Incontrolável talvez. Eliminável com certeza.
A conversão de Filizolla
Outro candidato presidencial é Efraín Alegre, com o vice-candidato Rafael Filizolla, do Partido Liberal Radical Autêntico (PLRA). Ambos são ex-ministros do governo de Fernando Lugo. Alegre tem abordado as questões de construção e comunicações, enquanto Filizolla estava no comando da política nacional. A embaixada dos EUA não tem problemas de natureza ideológica ou legal com eles, aliás, os partidos de esquerda acusam Alegre e Filizolla de cooperar com os serviços de "dominação dos EUA" no Paraguai.

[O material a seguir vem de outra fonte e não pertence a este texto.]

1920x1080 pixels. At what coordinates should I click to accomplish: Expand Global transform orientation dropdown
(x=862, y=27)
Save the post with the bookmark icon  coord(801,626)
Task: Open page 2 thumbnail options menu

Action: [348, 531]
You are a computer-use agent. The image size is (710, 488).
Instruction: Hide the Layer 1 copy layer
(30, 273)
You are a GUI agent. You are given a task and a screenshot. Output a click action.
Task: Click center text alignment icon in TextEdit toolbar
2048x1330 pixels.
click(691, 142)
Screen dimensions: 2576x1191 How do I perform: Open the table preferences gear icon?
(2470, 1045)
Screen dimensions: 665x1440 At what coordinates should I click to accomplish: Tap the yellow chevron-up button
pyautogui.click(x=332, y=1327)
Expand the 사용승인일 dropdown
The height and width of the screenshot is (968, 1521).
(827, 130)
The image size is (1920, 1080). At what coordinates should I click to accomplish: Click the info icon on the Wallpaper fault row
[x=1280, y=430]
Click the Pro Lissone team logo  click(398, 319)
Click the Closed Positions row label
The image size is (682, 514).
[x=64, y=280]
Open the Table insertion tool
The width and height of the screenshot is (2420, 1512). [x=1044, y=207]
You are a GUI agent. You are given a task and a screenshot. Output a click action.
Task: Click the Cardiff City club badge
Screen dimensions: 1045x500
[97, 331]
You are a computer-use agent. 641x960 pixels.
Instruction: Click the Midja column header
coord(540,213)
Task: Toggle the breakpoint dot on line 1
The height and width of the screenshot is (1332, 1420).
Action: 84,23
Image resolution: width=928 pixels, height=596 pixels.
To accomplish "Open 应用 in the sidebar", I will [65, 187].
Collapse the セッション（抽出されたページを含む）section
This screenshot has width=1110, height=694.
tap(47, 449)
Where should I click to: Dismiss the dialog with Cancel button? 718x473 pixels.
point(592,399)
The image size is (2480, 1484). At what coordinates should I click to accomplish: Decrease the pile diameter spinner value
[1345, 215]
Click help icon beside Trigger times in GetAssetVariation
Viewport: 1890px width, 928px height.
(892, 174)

No entanto, as cosias não estiveram sempre assim.
Filizolla, por exemplo. Em 2005 Filizolla participou num seminário dedicado ao fortalecimento das relações entre Paraguai e Venezuela: falou de forma muito crítica acerca das políticas de Washington, aprovou o governo Chávez e as actividades de "populistae" como Lula, Kirchner e outros líderes latino-americanos de esquerda.
O "jovem, promissor político" começou a ser convidado para eventos sociais na embaixada dos Estados Unidos e pouco antes da sua nomeação como ministro do Interior, recebeu "pareceres" do embaixador dos EUA. De repente, Filizolla tornou-se um dos ministros mais populares do governo Lugo e, sobretudo, mudou radicalmente a própria atitude. Foi graças a ele que os EUA conseguiram reformaram as agências políticas e de
intelligence do País, inserindo mais agentes, realizando operações especiais contra "terroristas árabes" na área das três fronteiras (Paraguai-Brasil-Argentina), enfrentando a "guerrilha marxista" no mesmo Paraguai ou a influência dos emissários de Chávez, Ortega e outros.
A vitória do Partido Liberal Radical Autêntico nas eleições presidenciais é uma possibilidade. Oviedo nem tinha sido enterrado e já o partido dele, o UNACE, com uma reviravolta de 180 graus anunciava o apoio para a dupla Alegre-Filizolla.
Moral: nas próximas eleições do Paraguai não vai haver surpresas.
Washington não pode perder.
Ipse dixit.
Fontes: Strategic Culture Foundation, Wikipedia (1, 2 e 3, versão espanhola).